Sunday, March 29, 2009

Sometimes plodding...

There are days when life just flows smoothly. When I'm excited about God. When I can believe spring is coming. When I'm desiring so much more.

And there are days like the last few. Days where it seems to take everything I've got to just make the next step. Days that can only be described as plodding, and dutiful.

Where you sit down to read scripture because you know it's right to do so.

Where you work through the daily readings and prayers you've committed to doing - the regular devotional, and the added Lenten ones - just for the sake of maintaining a routine.

I have felt forgotten today. Aware of the ongoing changes around me, and wondering when the changes I've longed for - the healing I've longed for - will come.

I spent most of the day completely without the basic energy required to function in normal life. Flat on my back on my bed.
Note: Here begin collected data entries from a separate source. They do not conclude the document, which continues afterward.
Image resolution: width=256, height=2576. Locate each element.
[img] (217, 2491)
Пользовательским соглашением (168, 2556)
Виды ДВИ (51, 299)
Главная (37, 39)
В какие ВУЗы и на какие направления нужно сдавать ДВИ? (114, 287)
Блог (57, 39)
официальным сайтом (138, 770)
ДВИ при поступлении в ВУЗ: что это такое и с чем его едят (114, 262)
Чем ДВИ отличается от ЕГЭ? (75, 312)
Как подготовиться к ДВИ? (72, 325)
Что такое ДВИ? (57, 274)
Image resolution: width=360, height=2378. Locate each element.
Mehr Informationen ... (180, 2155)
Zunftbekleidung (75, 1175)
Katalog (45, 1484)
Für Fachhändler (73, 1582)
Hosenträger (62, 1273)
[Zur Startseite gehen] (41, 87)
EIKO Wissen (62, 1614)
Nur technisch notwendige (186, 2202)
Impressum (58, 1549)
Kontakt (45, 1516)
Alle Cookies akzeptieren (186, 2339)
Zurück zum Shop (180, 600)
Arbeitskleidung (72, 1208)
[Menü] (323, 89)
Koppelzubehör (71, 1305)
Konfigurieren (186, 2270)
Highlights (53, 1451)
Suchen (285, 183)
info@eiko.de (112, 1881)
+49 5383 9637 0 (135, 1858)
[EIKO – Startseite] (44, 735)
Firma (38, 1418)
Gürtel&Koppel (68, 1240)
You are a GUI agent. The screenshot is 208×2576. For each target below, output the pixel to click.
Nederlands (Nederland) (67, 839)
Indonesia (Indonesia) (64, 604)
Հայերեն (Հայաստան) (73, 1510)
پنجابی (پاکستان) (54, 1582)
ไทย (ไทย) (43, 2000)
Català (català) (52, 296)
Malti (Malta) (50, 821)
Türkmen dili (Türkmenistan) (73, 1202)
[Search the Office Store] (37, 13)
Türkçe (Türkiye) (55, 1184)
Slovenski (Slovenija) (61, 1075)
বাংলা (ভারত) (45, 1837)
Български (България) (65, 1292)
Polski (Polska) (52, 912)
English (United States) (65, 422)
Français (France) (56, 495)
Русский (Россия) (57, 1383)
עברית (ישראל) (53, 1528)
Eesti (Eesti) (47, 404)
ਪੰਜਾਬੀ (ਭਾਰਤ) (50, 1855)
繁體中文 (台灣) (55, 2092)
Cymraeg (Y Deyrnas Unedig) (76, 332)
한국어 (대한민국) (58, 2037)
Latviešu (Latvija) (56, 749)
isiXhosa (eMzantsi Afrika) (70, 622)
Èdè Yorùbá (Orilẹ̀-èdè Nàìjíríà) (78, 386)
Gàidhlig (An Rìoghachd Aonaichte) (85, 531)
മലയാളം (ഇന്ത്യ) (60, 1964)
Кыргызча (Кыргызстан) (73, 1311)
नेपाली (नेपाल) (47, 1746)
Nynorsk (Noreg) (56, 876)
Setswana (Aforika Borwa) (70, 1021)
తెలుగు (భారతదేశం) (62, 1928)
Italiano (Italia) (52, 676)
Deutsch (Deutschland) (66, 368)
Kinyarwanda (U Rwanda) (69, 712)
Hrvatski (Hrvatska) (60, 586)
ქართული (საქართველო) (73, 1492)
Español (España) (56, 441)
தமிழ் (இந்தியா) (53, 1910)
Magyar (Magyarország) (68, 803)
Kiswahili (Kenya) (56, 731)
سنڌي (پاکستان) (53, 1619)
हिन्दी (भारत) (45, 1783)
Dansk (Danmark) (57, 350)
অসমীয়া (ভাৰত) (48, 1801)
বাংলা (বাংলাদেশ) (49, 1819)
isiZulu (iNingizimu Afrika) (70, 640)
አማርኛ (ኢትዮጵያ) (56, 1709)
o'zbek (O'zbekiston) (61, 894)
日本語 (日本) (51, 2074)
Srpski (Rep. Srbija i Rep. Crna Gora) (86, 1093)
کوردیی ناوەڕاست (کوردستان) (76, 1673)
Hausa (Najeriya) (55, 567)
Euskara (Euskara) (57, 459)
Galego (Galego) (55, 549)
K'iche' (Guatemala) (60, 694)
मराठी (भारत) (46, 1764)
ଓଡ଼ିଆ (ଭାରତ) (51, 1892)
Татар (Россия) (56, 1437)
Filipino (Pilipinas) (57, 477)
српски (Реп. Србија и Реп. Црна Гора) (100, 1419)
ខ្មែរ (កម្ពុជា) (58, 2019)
And yet, as I sat down to write this post, prepared to whine a bit, and feel sorry for myself. Prepared to talk about how Lent isn't worth it, and how I'm missing chocolate (though I have no appetite for anything today, least of all chocolate), and how crabby I am with God and people and life in general, I felt the prompting voice that I've come to recognize repeat a passage of scripture I memorized to win a contest as a child. Probably somewhere between 18 and 20 years ago, I committed much of the following passage to memory, though in a different version than what I'll share with you tonight. I've never regretted that. Because over and over, in difficult times, when I've felt so very alone in the midst of my struggles and sorrows, it has come back to me, and I've been encouraged in the understanding that we have a savior who understood sorrow and suffering more deeply than any other human being. I am coming to understand that truth about Jesus so much more deeply, so much differently, because of the way so much of my life has played out in this last season.

And it came to mind again tonight, speaking to my heart, giving encouragement and the tiniest bit of hope in the knowledge of not being alone. It came on the heels of a few unexpected and encouraging comments and emails from friends. And it reminded me of the sort of Savior who walks with me, reminded me that if he could walk such a painful journey, surely I too can walk out this difficult Lenten season. I won't quote all of it... just a few favorite bits, sans the verse number references. You can find the whole passage in Isaiah 53 (NLT).

He was despised and rejected -
a man of sorrows, acquainted with deepest grief.
We turned our backs on him and looked the other way.
He was despised and we did not care.
Yet it was our weaknesses he carried;
It was our sorrows that weighed him down.
And we thought his troubles were a punishment from God,
a punishment for his own sins!
He was beaten so we could be whole.
He was whipped so we could be healed.
He was oppressed and treated harshly,
yet he never said a word.
Unjustly condemned,
he was led away.
No one cared that he died without descendants,
that his life was cut short in midstream.
When he sees all that is accomplished by his anguish,
he will be satisfied.
And because of his experience,
my righteous servant will make it possible
for many to be counted righteous,
for he will bear all their sins.
I will give him the honors of a victorious soldier,
because he exposed himself to death.
He was counted among the rebels.
He bore the sins of many and interceded for rebels.